_TEXT FOR ANALYSIS_.
-=-=-

Reputation: 454
I am running a spark job (scala) to convert a column to upper and filter its values
val udfExampleDF = spark.read.parquet("a.parquet")
udfExampleDF.filter(upper(col("device_type"))==="PHONE").select(col("device_type")).show()
I see that this filter is not pushed down. Here's how the physical plan looks like
== Physical Plan ==
CollectLimit 21
+- *(1) Filter (upper(device_type#138) = PHONE)
+- *(1) FileScan parquet [device_type#138] Batched: true, Format: Parquet, Location: InMemoryFileIndex[a.parquet, PartitionFilters: [], PushedFilters: [], ReadSchema: struct<orig_device_type:string>
However, if I just filter without the upper, the filter is pushed down.
Any idea why this will be. I assumed these filters will be pushed down in all cases. Thanks for the help.
Upvotes: 1
Views: 776
Reputation: 4024
Since predicate pushdown tries to remove the logical operators and push them to the data source, in our case from Filter
to FileScan parquet
, it must use the original column value.
Theoretically, if other file format supported filtering with altered column value maybe it worked (not sure PushDownPredicate
supports this even if a file format like this existed).
To solve your problem, get around this by making the dynamic values in the different side of the equation, although you have several conditions it will be much faster (try to put the more frequent values in the first conditions):
udfExampleDF.filter(col("device_type")==="Phone" or col("device_type")==="PHONE" or col("device_type")==="phone").select(col("device_type")).show()
You could also unify the column value to always be PHONE
in your data ingestion, i.e before writing the parquet files apply the upper
function, then just filter like this:
udfExampleDF.filter(col("device_type")==="PHONE").select(col("device_type")).show()
Upvotes: 4

-=-=-

_YOUR GOAL_. From the Spark filter pushdown thread above, set down word for word the passage from "I see that this" up to and including "is pushed down.".

_GIVEN DATA_.
-=-=-

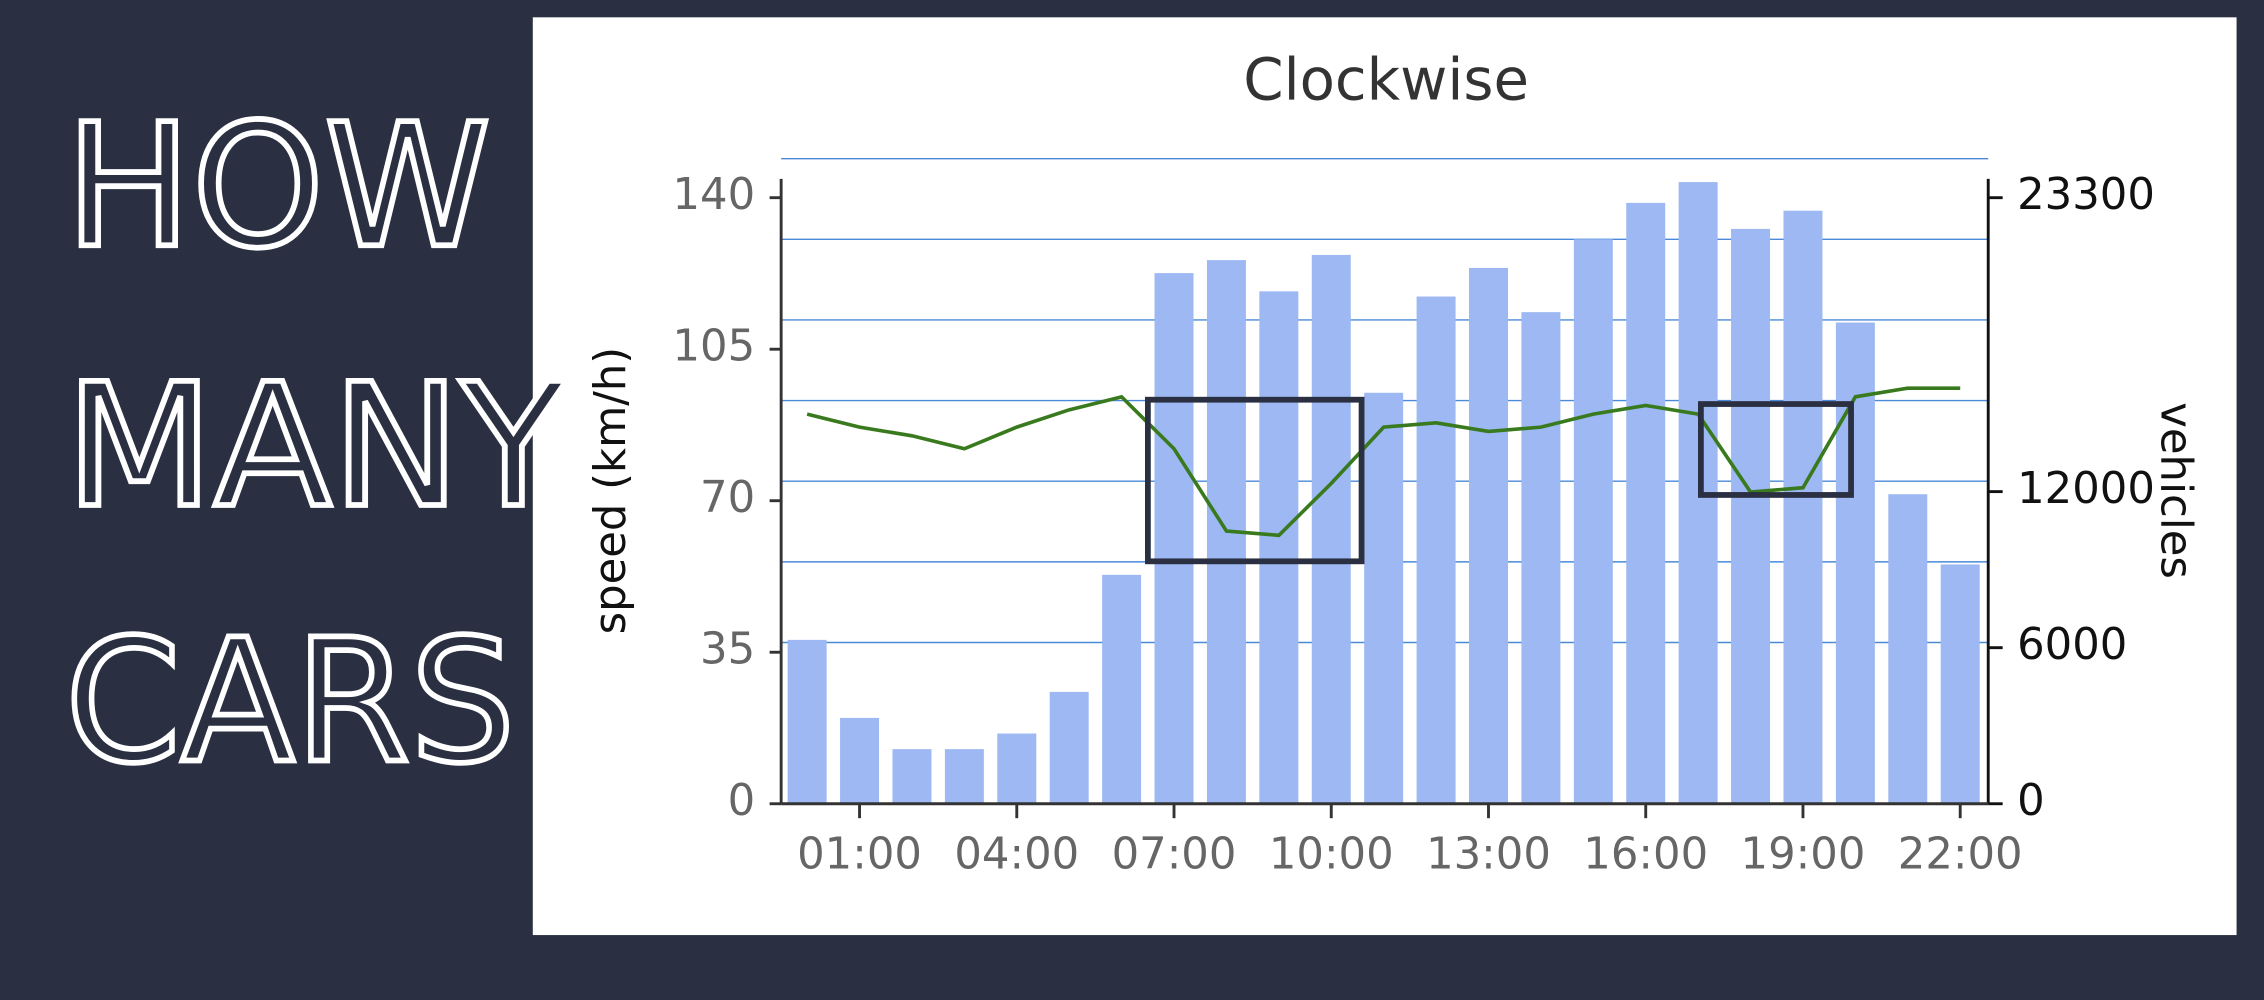 The width and height of the screenshot is (2264, 1000). Describe the element at coordinates (860, 855) in the screenshot. I see `x-tick-label: 01:00` at that location.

-=-=-

_TASK RESPONSE_.
I see that this filter is not pushed down. Here's how the physical plan looks like
== Physical Plan ==
CollectLimit 21
+- *(1) Filter (upper(device_type#138) = PHONE)
+- *(1) FileScan parquet [device_type#138] Batched: true, Format: Parquet, Location: InMemoryFileIndex[a.parquet, PartitionFilters: [], PushedFilters: [], ReadSchema: struct<orig_device_type:string>
However, if I just filter without the upper, the filter is pushed down.